**Text**:
-- Start --
# Raw kong?



## Charged77 (Oct 1, 2011)

I was wondering if some of you give kongs to your dog with the raw diet. If you do what do you put in it? When i leave for the day i really dont want to put raw in it and leave. I could only imagine what i would come home to. 

I got some free Before Grain 96% chicken can food and was thinking about freezing some in the kong. The ingredients say chicken and egg and that its...


Thoughts?


----------



## xchairity_casex (Oct 8, 2011)

i stuff raw ground meat like turkey,beef,chicken into Cesars kong then freeze works out great but he is able to clean it throughly


----------



## kathylcsw (Jul 31, 2011)

Although I feed raw I still put either a dog biscuit or cookie in their Kong along with some peanut butter and ground meat. I have gotten lbs and lbs of ground beef, turkey, deer, and buffalo from CL scores so I use that in the Kongs. I also add a bit of plain yogurt on top. I know that biscuits, cookies, peanut butter, and yogurt aren't "species appropriate" but they enjoy them as treats. God knows I eat stuff that isn't necessarily "species appropriate." I figure it won't harm them and keeps them content in their crates while we are not at home.


----------



## tem_sat (Jun 20, 2010)

Charged77 said:


> I was wondering if some of you give kongs to your dog with the raw diet. If you do what do you put in it? When i leave for the day i really dont want to put raw in it and leave. I could only imagine what i would come home to.
> 
> I got some free Before Grain 96% chicken can food and was thinking about freezing some in the kong. The ingredients say chicken and egg and that its...
> 
> ...


I haven't done this, however, I would think you could also freeze a Kong loaded with some canned sardines packed in water.


----------



## Makovach (Jan 24, 2012)

I mix Smuckers All Natural PB with tuna/mackerl/salmon and freeze it. They love it. 

I'm going to try with chuncks of heart when I get my order.


----------



## sozzle (May 18, 2011)

I've just stuffed a kong for my dog but I've used dogroll (cooked meat in a big roll that you cut bits off like a sausage) and smeared the top with coconut oil and popped into the freezer.
Actually if you did stuff it with raw meat/ground it probably wouldn't leave a terrible mess as the amounts that come out would be so small the dog's tongue would lick it up before it had a chance to go anywhere especially if they were frantically trying to get everything out like my boy does.
If they were not interested in kongs then it would thaw and make a mess maybe?


----------



## Charged77 (Oct 1, 2011)

Thanks for the ideas!! I'm going to try all of them


----------



## Neeko (Aug 11, 2010)

This weekend I plan on making some fully edible raw "Kongs."
I have some beef trachea I'm going to stuff with a MPC grind and freeze. I hope it goes as well as I plan


----------



## Charged77 (Oct 1, 2011)
-- End --
**Recorded data**:
-- Start --
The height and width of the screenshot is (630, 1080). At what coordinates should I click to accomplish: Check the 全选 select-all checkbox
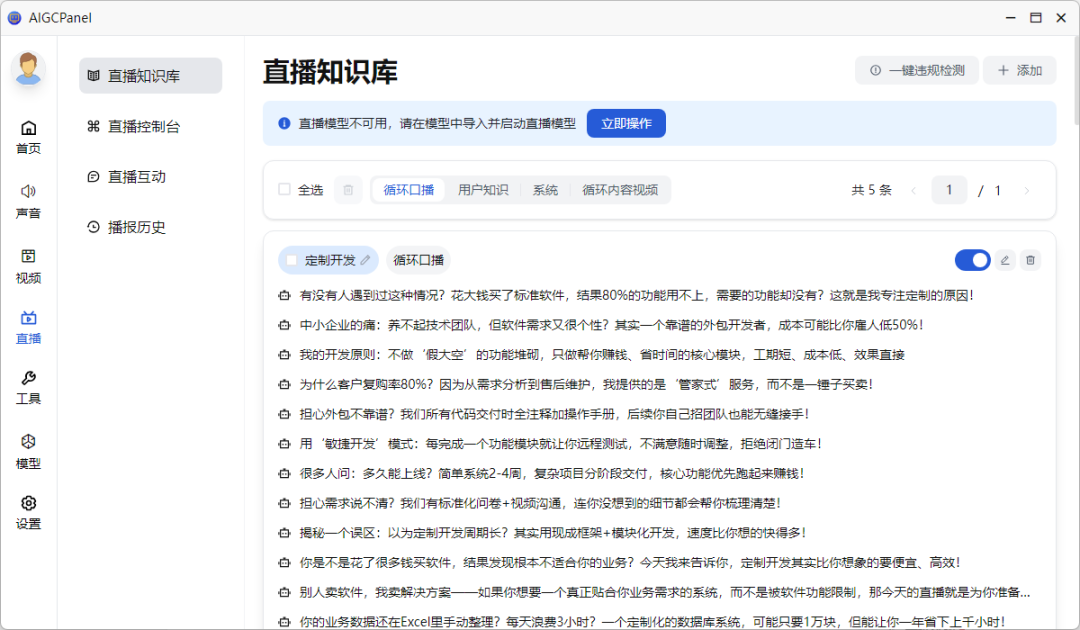284,190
-- End --
**Exercise task A**: Reproduce, word for word, the passage of the raw Kong forum thread that begins at the words "## kathylcsw (Jul" and stops after the words "not at home.".
**Exercise task B**: Write what comes next in the raw Kong forum thread, picking up from the point where it stops.

**Task response A**:
## kathylcsw (Jul 31, 2011)

Although I feed raw I still put either a dog biscuit or cookie in their Kong along with some peanut butter and ground meat. I have gotten lbs and lbs of ground beef, turkey, deer, and buffalo from CL scores so I use that in the Kongs. I also add a bit of plain yogurt on top. I know that biscuits, cookies, peanut butter, and yogurt aren't "species appropriate" but they enjoy them as treats. God knows I eat stuff that isn't necessarily "species appropriate." I figure it won't harm them and keeps them content in their crates while we are not at home.

**Task response B**:
Neeko said:


> This weekend I plan on making some fully edible raw "Kongs."
> I have some beef trachea I'm going to stuff with a MPC grind and freeze. I hope it goes as well as I plan



Cool! Tell us how is goes!


----------



## pogo (Aug 28, 2011)

I put raw mince init and freeze it well


----------



## sozzle (May 18, 2011)

Pogo - everytime I see your avatar I always think that the dog on the right (Harvey) has his body folded and the front legs of Chance are his back legs. It always takes me a minute to realise it is two dogs. Like he's laying back and sticking his legs up in the air.
Is is just me? I do see the oddest things in images sometimes.
Nothing biblical though like Jesus in the toast etc..........


----------



## creek817 (Feb 18, 2012)

sozzle said:


> Pogo - everytime I see your avatar I always think that the dog on the right (Harvey) has his body folded and the front legs of Chance are his back legs. It always takes me a minute to realise it is two dogs. Like he's laying back and sticking his legs up in the air.
> Is is just me? I do see the oddest things in images sometimes.
> Nothing biblical though like Jesus in the toast etc..........


hahaha I hadn't looked at it that closely, but I had always thought it was only one dog also! I really should pay more attention to things...oops!


----------



## GoingPostal (Sep 5, 2011)

I use ground as well, I stuffed pork heart chunks in there one day and she got that out.


----------



## bully4life (Aug 9, 2010)

This is right up my alley. I stuff everything into it i can get my hands on, with 3 high prey dogs , this is my "go to" sleeper . One or two of these and its nighty night. By the way,, thats 16 out of the 28 that i have.


----------



## bully4life (Aug 9, 2010)

For those hot summer days/nights. plug the small end with a golf tee and tape it shut, then fill with WATERED DOWN beef broth or chicken broth. Then stand upright right and let freeze. After its frozen, REMOVE the tape and the tee, and now your dog has a frozen beef/chicken popsicle.


----------



## kathylcsw (Jul 31, 2011)

bully4life said:


> For those hot summer days/nights. plug the small end with a golf tee and tape it shut, then fill with WATERED DOWN beef broth or chicken broth. Then stand upright right and let freeze. After its frozen, REMOVE the tape and the tee, and now your dog has a frozen beef/chicken popsicle.


What a good idea! I may have to try that this summer. Assuming that my little dogs will actually get hot enough for popsicles!


----------



## Jack Monzon (Jul 25, 2010)

Honey, yogurt, peanut butter, some Ziwipeak, and a little canned pumpkin.

I'm not a fan of the idea of putting raw meat into a Kong either. I've seen how my dog throws them across the room. I don't want raw meat or sardines flying everywhere.


----------



## yunnielele (Oct 30, 2011)

I usually put in homemade freezer dried chicken cubes or raw ground meats.


----------



## pogo (Aug 28, 2011)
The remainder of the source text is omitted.